In Lunney v. FC of T (1958) 100 CLR 478 (Lunney's Case) the Full High Court laid down the principle that for a deduction to be allowable it is not enough for the expenditure to be an essential prerequisite to the derivation of assessable income. In that case it was held that the costs incurred by a taxpayer in travelling to the place where they work are expenses incurred in order to enable them to earn income but are not expenses incurred in the course of earning that income.

In your case, the costs you have incurred for travel expenses between your home in Town A and your accommodation in Town B and, between your accommodation in Town B and your workplace are considered to have been incurred for travel between home and work.

As such, the costs you have incurred are as a consequence of living in one place and working in another and were incurred to enable you to commence, or return home after completing, your income earning activities. The expenses were not incurred in the producing your assessable income and are therefore considered private or domestic in nature and are not deductible.

Travel between two places of employment

Section 25-100 of the ITAA 1997 generally allows a deduction for expenses you incur in travelling directly between two places of work.

In your case, you are periodically required to travel between several different work sites. Therefore where you finish work at one work site and travel directly to the next work site in order to continue your work with your employer, you are entitled to a deduction for your travel expenses for this portion of your journey.

Accommodation expenses

As discussed above, some expenses are incurred in order to put you in a position to be able to earn your assessable income. For example, unless you get yourself to work it is not possible to earn your income.  Such expenses are incurred before you have commenced your duties and thus before your income is being earned (Lunney's Case).

Similarly, accommodation expenses incurred by an individual who lives away from home to carry out the duties of their employment will not be deductible. Expenses of this nature have been found to be private or incurred before or after the activity of earning assessable income.

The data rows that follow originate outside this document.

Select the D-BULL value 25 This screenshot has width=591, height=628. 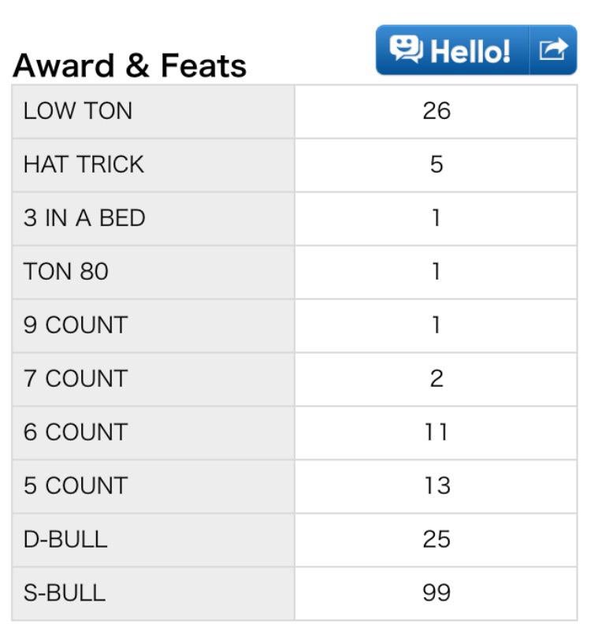coord(436,540)
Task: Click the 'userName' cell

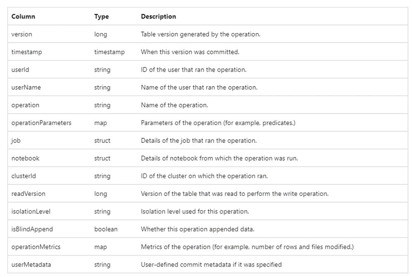Action: pos(26,87)
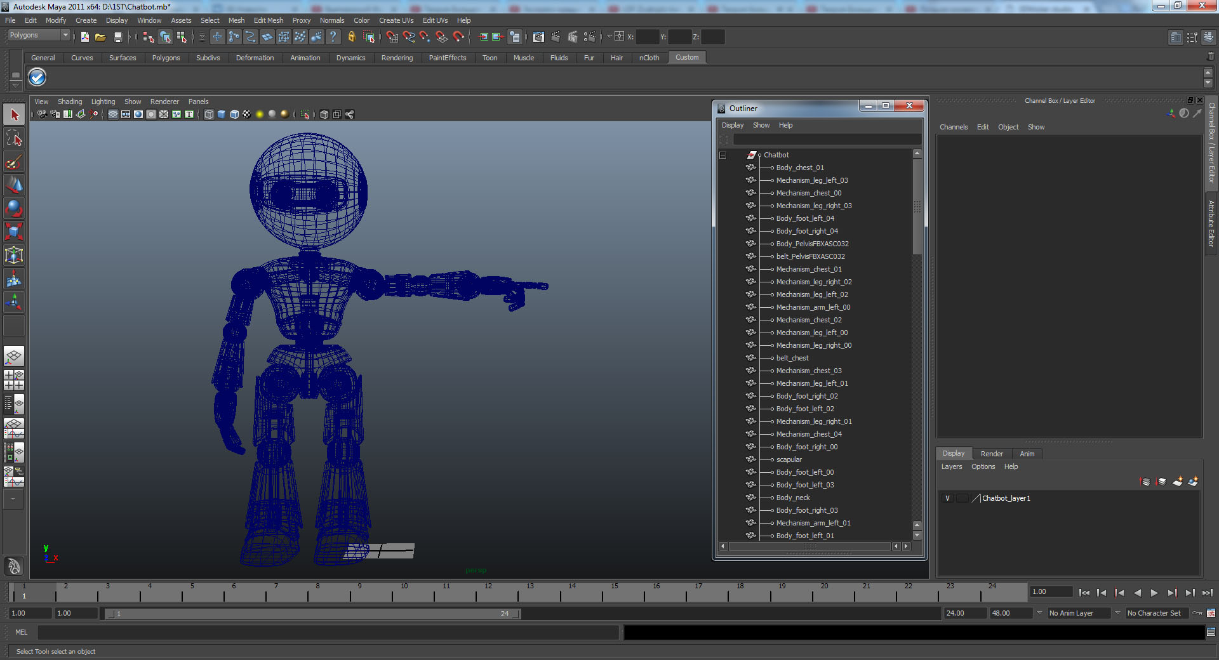The width and height of the screenshot is (1219, 660).
Task: Select Mechanism_chest_02 in Outliner
Action: pyautogui.click(x=809, y=320)
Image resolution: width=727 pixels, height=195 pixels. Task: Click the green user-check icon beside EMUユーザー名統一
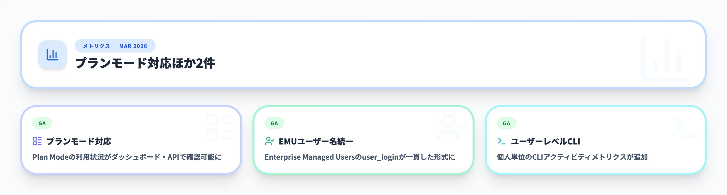click(269, 141)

In the case Federal Commissioner of Taxation v Toms (1989) 89 ATC 4373; (1989) 20 ATR 466, the taxpayer was a forest worker who during the working week lived in a caravan in a bush camp 108 kilometres from his family home. On working days he would proceed by four-wheel drive vehicle from the base camp to predetermined logging areas within a radius of 20 kilometres. He would return home every weekend. The Federal Court ruled the only reason why the taxpayer had to incur expenses in providing temporary accommodation at the base camp was because he had chosen to reside at a place so far from where he was required to be to earn his income. As those expenses were dictated not by his work but by private considerations, they were not deductible.

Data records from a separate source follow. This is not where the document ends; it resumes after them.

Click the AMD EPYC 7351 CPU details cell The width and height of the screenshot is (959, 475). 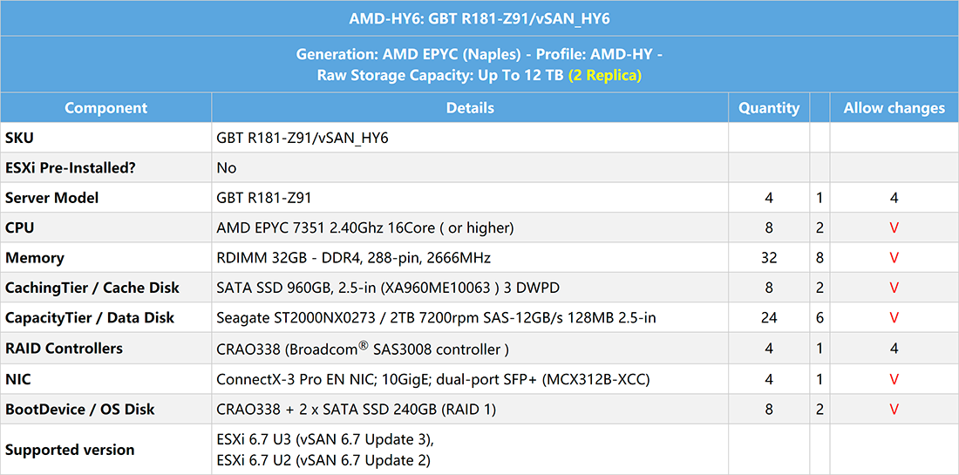[x=364, y=228]
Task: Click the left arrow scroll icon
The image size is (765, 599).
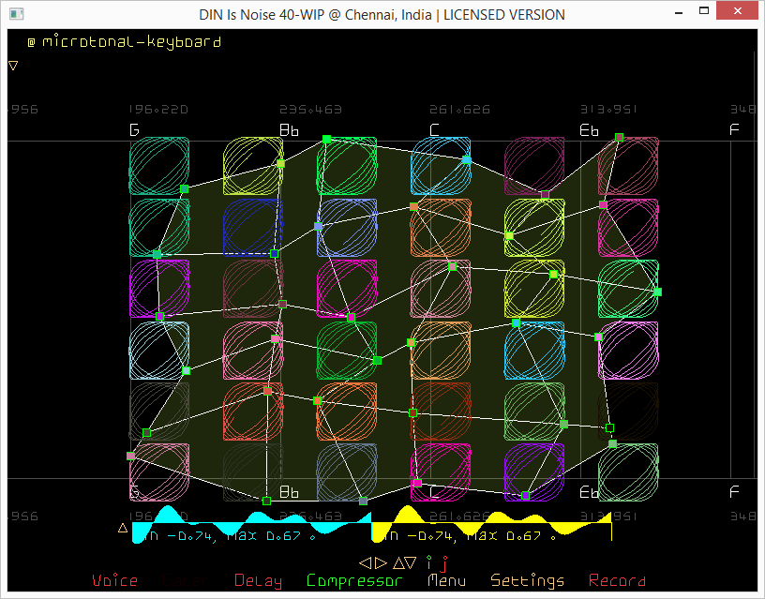Action: (366, 562)
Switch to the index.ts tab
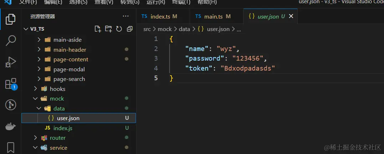384x154 pixels. coord(160,16)
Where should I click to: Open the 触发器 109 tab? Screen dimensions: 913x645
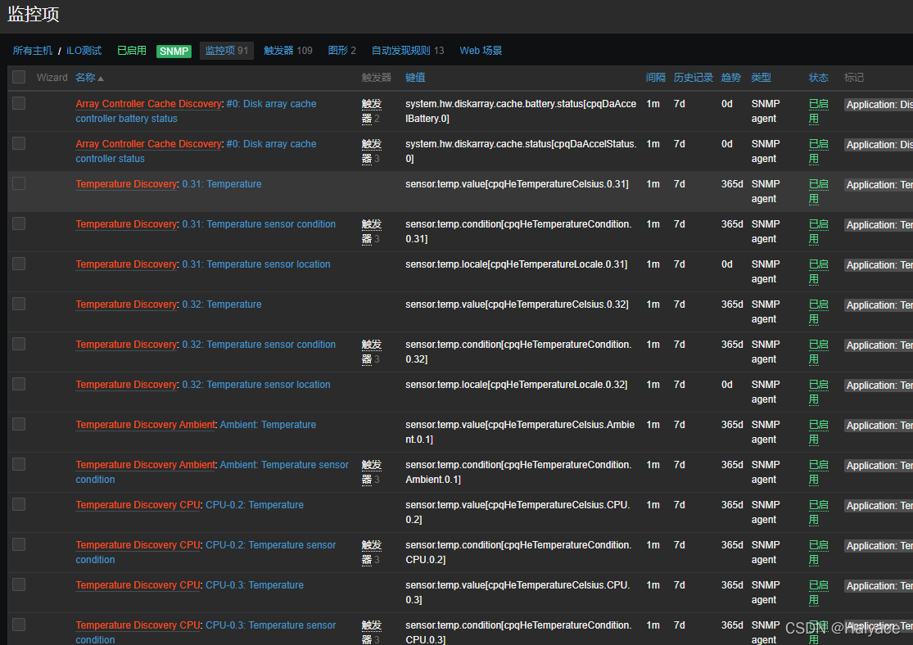tap(287, 51)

Your case is comparable with the above case as your family home was in Town A and, because of your employment in Town B, you stayed in Town B during the week and incurred costs for short term accommodation at a park home in a caravan park.

These costs were incurred to enable you to stay in close proximity to your workplace and were a prerequisite to the earning of assessable income. Therefore, you are not entitled to a deduction, under section 8-1 of the ITAA 1997, as these expenses are considered to be private or domestic in nature and not incurred in producing your assessable income.

Further issues for you to consider

This private ruling has been limited to apply for only 4 financial years, from 2009-10 to 2012-13.

The limitation has been applied as the Commissioner would not normally rule for indefinite or extended periods as there may be changes to the facts of the arrangement or the law in question. Also, a public ruling may issue which affects the private ruling.

If the situation still applies at the end of the 2012-13 financial year, you may wish to again make an application for a private ruling.